- _INSTRUCCIONES_
1. Responde estas preguntas sobre el fragmento acerca de la pasión:
(a) ¿Qué cuadro de Munch se presenta como símbolo del expresionismo?
(b) ¿De qué carácter liberan a la pasión el arte expresionista y la narrativa?
(c) ¿Qué puede salvarnos del empecinamiento obsesivo de la pasión?
2. Escribe lo que sigue al fragmento sobre la pasión, a partir de su última oración.

- _FRAGMENTO PARA LEER_
-=-=-=-=-
Por las múltiples pasiones de que es víctima, el hombre llega a saber lo que necesita y quiere. A la seducción panorámica del mundo y afán de gozar objetos corresponde una tensión o ejercicio práctico de la razón, que separa del utilitarismo a que propende toda pasión inmediata. La pasión, al racionalizarse, se hace autoconsciente, estética. De aquí procede la objetivación del yo subjetivo, como en el cuadro de Munch El grito, símbolo del expresionismo, o en esas descripciones de la codicia y ambición que pinta Balzac, o las violencias furibundas del deseo apasionado que refleja Faulkner en algunas de sus novelas. El arte expresionista y la narrativa liberan a la pasión de su carácter egoísta, utilitario, posesivo, que puede destruir al hombre obnubilado por el torbellino de sus apetitos. Cuando la pasión enclaustra a los seres con el objeto que apasiona, amputa la riqueza de la sensibilidad, haciéndoles indiferentes a otras realidades. En este caso, la pasión convierte al hombre en propietario de sí mismo, lo que limita y frustra. En consecuencia, es necesario salir del encierro voluntario en que sumergen las pasiones y volver al mundo natural. El sentimiento puede salvarnos de este empecinamiento obsesivo de la pasión, porque es percibir los otros hombres directa e inmediatamente afines, es abrir de nuevo los Ojos al mundo.
-=-=-=-=-
- _MATERIAL DADO_

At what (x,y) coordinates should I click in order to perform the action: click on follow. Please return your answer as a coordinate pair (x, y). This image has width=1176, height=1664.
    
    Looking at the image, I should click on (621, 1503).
-=-=-=-=-
- _RESPUESTAS POR TAREA_
1.
(a) El grito.
(b) De su carácter egoísta, utilitario y posesivo.
(c) El sentimiento.

2.
La pasión, al sentimentalizarse, nos devuelve a la realidad variada y rica de la existencia. Ahora bien, si el sentimiento es desapasionado, se queda en mero disfrute íntimo, en una posesión egoísta de los sentidos, pues crea un mundo subjetivo que nos sumerge en la reflexión permanente, distanciadora, e impide acceder al sentir de los otros. Este aislamiento recíproco define los sentimientos puros. El sentimiento apasionado puede cambiar la pasividad sentimental en actividad real, proyectada hacia seres concretos. Entonces el hombre vive como totalidad sintiente y sólo así llega a ser realmente humano.

Carlos Gurméndez es ensayista, autor de La melancolía.